Hal ini menyita perhatian seluruh anak-anak pendopo, mereka membawa gelas masing-masing dan menikmati bubur buatan Anindya, alis Jedra bertaut ia mengingat rasa bubur jenang yang pas ini mirip dengan buatan Andre,
“ Jadi nostalgia gua … dimana pun Andre berada, semoga dia baik-baik aja.” Ujar Jedra sembari menghabiskan bubur jenang dengan lahap.
****
Anindya masuk ke dalam mobil, ia melihat sammie tengah memainkan ponsel baru miliknya, “Gimana kak?” Tanya Sammie, wajahnya penuh keingintahuan yang mendalam.
Anindya mengacungkan dua jempolnya, “Aman, aku langsung pergi pas ngasih kayaknya dia ga ngikutin…” Jelas Anindya, diringin anggukan dan helaan napas lega dari sammie.

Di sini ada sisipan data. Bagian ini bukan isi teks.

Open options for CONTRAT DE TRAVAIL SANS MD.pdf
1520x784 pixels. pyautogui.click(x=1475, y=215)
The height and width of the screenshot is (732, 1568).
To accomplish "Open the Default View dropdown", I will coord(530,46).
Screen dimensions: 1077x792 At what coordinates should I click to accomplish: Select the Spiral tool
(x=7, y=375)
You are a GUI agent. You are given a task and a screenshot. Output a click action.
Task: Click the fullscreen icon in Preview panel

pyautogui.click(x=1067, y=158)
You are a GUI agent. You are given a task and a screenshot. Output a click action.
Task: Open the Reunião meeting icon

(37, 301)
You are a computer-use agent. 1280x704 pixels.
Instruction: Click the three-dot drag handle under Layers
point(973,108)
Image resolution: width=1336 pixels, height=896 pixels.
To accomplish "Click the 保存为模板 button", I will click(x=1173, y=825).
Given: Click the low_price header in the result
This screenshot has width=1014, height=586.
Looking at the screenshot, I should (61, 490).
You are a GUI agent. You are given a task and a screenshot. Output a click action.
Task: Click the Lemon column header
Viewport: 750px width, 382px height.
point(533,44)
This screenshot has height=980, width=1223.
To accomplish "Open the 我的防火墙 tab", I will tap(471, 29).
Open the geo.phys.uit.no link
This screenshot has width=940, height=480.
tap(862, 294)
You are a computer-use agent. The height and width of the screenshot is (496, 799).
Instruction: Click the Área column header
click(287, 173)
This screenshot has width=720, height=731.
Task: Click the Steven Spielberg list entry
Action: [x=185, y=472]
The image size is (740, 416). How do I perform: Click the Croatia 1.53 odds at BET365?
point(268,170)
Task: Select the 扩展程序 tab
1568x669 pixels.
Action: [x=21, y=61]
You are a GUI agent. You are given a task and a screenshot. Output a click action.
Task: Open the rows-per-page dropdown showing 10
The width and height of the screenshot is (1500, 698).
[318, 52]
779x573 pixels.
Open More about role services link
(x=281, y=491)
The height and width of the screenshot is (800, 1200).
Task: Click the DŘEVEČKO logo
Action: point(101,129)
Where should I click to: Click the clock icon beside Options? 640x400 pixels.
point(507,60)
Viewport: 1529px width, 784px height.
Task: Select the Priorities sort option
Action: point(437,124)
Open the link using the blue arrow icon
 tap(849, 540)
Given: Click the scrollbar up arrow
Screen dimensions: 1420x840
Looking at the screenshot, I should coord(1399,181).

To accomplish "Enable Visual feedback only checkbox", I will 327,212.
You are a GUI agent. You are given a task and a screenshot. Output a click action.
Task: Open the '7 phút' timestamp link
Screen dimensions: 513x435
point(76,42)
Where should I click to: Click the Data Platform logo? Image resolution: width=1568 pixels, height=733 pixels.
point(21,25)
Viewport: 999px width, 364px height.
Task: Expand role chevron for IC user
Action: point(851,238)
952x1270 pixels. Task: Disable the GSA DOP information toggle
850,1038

“Aku rasa… kayaknya dia bakalan nostalgia deh kak,” Timpal sammie, ia memasukan ponselnya ke dalam saku celananya, alis Anindya bertaut.
“Maksud kamu … kalian, eh nggak … kamu, sama alm. Iqbal sering bikin ini?” Tanya Anindya hati-hati, sammie memperbaiki posisi duduknya, ia bersandar dan melempar tatapan keluar jendela, ia menerawang jauh.
“Aku, sama Jedra sering bikin jenang sum-sum kalau Iqbal merajuk, kakak pernah ingat ga pas aku bilang, Jedra baru pertama kali makan keong sawah. Sebelum itu ada kejadian … Abinya Iqbal tiba-tiba dapat pinjaman gede banget dari rentenir. Ternyata Abinya gadaikan sertifikat rumah, Abangnya Iqbal murka dan ngehajar sampe bonyok muka Abinya … empat bulan kemudian, abangnya kabur katanya ga sanggup bayar utang lintah darat.” Ujar Sammie, ia menerawang jauh sembari mobil bergerak perlahan dan berhenti di lampu merah.
Anindya menahan napasnya, ia melempar tatapan prihatin ke arah Sammie dan menarik senyum tipis, ia mengenggam bahu Sammie perlahan.
“ dan … buat ngebujuk biar Iqbal mau makan lagi, dengan cara buatin jenang, tangan Jedra sampai melepuh, jujur … aku masih nggak bisa terima kepergiaan Iqbal.” Lanjut Sammie dengan frustasi.
“Kamu sekarang adek aku… kamu inget kata aku kan, semua orang nunggu giliran mati, memang kita semua ngerasa sepi dan nggak akan bisa terima orang yang kita meninggalkan kita itu pergi selamanya, yang pergi cuman satu orang tapi rasanya kayak jiwa kita ikut diambil.” Jelas Anindya, netranya bergetar.
“yang mesti kita lakuin adalah, berdoa dan berharap kita berguna buat orang lain.” Jelas Anindya, ia mengelus pundak sammie perlahan dan memeluknya, “Gak apa-apa, cowok boleh nangis kok! Nangis aja tapi jangan kehilangan harapan hidup.”
Mobil kembali melaju memasuki perkarangan rumah megah milik keluarga Diharjo, tatapan sammie sulit diartikan, ini sudah saatnya dirinya untuk menjadi bagian dari keluarga Anindya dan ia memang pantas untuk mendapatkan itu semua.